[RECORDS SUPPLIED Boundary: Start]
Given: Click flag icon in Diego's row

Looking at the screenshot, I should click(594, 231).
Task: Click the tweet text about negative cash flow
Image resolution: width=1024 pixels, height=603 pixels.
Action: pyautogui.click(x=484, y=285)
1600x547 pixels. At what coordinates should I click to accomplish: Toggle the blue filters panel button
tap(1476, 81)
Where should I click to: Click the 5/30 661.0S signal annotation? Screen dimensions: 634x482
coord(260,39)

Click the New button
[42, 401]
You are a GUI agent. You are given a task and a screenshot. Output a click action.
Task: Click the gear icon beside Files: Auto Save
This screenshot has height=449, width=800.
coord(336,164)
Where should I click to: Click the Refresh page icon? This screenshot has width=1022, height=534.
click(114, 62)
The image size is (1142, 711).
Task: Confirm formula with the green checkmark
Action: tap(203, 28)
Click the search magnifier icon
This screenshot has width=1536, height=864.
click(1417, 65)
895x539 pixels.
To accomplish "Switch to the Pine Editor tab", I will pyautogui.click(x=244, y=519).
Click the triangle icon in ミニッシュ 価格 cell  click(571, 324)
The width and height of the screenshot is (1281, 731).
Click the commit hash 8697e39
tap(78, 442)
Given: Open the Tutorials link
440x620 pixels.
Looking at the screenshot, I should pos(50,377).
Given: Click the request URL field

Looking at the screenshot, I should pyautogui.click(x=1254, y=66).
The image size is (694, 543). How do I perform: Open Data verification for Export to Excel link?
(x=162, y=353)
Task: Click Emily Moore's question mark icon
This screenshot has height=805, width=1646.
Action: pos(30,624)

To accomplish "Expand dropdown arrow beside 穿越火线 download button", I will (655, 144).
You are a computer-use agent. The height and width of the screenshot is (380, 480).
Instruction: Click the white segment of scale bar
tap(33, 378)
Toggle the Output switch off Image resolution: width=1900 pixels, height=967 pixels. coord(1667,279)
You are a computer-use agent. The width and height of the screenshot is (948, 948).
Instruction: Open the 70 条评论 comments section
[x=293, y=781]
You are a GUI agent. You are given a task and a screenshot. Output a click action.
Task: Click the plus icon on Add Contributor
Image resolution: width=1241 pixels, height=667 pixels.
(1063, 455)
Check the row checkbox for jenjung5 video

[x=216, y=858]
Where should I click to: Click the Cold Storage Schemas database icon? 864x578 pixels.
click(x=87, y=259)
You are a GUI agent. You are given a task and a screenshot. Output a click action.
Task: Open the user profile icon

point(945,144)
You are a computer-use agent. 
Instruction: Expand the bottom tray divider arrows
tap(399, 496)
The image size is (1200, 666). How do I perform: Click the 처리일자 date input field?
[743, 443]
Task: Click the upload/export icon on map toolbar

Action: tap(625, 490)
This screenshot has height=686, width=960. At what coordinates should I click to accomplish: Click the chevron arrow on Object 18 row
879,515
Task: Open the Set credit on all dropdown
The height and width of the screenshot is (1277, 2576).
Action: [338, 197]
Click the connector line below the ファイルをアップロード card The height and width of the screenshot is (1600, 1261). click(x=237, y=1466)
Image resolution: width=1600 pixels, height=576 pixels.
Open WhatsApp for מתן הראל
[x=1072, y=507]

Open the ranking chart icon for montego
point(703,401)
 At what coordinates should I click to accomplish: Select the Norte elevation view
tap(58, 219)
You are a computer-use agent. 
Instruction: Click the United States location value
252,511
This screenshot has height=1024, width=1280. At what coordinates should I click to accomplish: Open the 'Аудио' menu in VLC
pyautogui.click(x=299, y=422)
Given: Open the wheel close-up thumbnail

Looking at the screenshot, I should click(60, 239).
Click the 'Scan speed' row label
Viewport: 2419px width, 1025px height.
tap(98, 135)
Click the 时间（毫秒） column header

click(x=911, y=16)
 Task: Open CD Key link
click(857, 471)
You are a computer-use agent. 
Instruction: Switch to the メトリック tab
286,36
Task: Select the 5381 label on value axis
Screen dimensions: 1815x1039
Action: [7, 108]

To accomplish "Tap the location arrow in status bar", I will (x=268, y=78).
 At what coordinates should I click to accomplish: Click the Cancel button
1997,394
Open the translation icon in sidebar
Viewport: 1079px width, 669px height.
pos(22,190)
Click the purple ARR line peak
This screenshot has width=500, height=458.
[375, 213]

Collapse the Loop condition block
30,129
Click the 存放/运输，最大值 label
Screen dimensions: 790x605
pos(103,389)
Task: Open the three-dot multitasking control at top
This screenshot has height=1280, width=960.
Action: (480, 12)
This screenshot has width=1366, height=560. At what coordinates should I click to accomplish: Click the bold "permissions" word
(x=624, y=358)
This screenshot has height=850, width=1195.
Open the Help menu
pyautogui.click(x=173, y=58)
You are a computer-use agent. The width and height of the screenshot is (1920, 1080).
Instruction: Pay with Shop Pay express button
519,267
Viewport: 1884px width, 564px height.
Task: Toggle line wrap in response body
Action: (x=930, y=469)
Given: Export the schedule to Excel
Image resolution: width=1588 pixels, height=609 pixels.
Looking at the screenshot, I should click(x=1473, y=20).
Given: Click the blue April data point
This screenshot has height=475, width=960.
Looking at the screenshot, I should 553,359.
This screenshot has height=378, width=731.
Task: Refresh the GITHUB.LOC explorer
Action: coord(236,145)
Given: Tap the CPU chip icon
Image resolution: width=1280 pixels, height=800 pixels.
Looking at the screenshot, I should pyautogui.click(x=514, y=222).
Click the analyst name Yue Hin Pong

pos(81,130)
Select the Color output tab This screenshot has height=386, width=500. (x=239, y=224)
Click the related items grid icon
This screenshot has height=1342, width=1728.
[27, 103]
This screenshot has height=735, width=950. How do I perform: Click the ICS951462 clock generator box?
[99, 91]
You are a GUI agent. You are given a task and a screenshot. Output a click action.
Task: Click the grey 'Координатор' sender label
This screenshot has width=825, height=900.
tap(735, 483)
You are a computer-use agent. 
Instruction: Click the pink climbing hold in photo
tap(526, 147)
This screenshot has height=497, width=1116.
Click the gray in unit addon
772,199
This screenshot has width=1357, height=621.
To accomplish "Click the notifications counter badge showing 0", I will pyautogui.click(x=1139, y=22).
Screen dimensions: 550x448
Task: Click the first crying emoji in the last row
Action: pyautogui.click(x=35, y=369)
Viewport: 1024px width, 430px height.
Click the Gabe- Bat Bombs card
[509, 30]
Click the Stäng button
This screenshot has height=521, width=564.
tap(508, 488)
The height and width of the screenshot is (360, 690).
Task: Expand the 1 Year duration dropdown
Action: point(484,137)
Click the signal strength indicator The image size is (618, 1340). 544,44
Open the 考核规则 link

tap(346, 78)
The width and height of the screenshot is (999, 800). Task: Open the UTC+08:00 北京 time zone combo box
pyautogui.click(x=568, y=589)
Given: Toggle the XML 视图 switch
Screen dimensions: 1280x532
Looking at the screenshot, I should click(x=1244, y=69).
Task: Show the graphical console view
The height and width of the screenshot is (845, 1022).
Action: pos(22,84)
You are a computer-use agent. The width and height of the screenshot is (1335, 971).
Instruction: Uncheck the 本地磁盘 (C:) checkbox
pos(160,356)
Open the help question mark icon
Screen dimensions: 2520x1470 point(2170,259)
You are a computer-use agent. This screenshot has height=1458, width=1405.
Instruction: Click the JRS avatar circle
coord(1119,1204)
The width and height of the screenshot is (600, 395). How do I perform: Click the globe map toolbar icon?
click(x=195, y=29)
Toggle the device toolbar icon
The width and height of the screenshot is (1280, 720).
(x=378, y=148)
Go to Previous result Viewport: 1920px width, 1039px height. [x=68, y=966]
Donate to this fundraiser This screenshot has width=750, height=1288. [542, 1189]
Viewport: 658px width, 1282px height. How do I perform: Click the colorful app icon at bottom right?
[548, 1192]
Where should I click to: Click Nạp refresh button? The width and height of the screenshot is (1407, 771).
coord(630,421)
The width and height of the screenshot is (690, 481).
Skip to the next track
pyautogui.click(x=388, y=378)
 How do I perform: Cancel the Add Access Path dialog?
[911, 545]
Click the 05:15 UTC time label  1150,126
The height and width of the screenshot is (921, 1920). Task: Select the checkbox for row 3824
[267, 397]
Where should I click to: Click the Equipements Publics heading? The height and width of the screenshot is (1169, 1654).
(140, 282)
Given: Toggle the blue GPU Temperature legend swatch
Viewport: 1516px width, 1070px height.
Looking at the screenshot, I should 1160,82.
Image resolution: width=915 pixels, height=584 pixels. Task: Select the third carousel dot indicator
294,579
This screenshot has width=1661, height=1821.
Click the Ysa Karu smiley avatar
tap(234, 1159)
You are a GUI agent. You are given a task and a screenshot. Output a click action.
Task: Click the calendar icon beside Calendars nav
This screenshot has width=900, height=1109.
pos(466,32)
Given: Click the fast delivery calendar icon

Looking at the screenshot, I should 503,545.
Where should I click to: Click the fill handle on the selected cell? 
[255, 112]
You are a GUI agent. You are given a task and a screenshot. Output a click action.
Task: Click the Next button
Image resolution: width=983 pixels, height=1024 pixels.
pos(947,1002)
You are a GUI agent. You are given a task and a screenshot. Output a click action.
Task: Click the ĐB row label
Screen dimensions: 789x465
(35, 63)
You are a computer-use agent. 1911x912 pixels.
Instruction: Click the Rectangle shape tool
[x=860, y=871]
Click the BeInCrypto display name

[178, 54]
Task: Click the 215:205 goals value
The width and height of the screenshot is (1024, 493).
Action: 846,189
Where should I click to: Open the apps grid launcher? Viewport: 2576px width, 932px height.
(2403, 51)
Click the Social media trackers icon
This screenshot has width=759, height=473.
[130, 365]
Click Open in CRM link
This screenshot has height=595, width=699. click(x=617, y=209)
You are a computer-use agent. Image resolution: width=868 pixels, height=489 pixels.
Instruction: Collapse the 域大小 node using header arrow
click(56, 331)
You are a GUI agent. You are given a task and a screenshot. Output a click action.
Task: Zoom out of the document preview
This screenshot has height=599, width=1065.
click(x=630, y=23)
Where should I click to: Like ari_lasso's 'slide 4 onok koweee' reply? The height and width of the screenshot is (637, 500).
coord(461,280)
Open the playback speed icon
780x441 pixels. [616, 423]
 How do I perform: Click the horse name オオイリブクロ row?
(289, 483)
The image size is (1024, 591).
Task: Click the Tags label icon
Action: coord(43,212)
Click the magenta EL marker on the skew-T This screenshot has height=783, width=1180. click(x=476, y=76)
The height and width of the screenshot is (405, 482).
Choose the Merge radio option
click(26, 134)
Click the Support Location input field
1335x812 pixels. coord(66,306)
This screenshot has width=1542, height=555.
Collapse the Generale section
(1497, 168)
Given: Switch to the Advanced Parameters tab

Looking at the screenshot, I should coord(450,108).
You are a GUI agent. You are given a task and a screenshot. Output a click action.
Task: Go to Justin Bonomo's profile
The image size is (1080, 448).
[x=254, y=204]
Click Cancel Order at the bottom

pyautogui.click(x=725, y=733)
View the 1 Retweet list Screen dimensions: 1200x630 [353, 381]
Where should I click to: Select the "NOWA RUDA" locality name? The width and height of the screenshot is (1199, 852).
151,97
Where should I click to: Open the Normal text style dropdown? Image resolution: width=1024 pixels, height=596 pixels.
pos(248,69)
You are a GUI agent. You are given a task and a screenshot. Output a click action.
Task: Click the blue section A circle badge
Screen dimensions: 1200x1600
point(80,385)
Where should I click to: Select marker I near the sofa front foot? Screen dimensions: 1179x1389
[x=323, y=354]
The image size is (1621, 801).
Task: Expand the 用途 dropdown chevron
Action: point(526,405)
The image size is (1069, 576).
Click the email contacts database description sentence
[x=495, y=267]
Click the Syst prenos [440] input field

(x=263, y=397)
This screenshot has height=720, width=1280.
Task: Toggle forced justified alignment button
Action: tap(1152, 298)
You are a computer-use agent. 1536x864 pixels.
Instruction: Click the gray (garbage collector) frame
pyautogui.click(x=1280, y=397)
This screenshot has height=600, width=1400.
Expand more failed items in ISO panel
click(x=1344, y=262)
[RECORDS SUPPLIED Boundary: End]
[EXERCISE DETAILS]: Looking at the data above, show all lines where the word "computer" occurs.

[ANSWER SECTION]:
You are a computer-use agent. The height and width of the screenshot is (380, 480).
You are a computer-use agent. The width and height of the screenshot is (948, 948).
You are a computer-use agent. 
You are a computer-use agent. 
You are a computer-use agent. 
You are a computer-use agent. The width and height of the screenshot is (1920, 1080).
You are a computer-use agent. 
You are a computer-use agent. The width and height of the screenshot is (1335, 971).
You are a computer-use agent. This screenshot has height=1458, width=1405.
You are a computer-use agent. 1911x912 pixels.
You are a computer-use agent. Image resolution: width=868 pixels, height=489 pixels.
You are a computer-use agent. 1536x864 pixels.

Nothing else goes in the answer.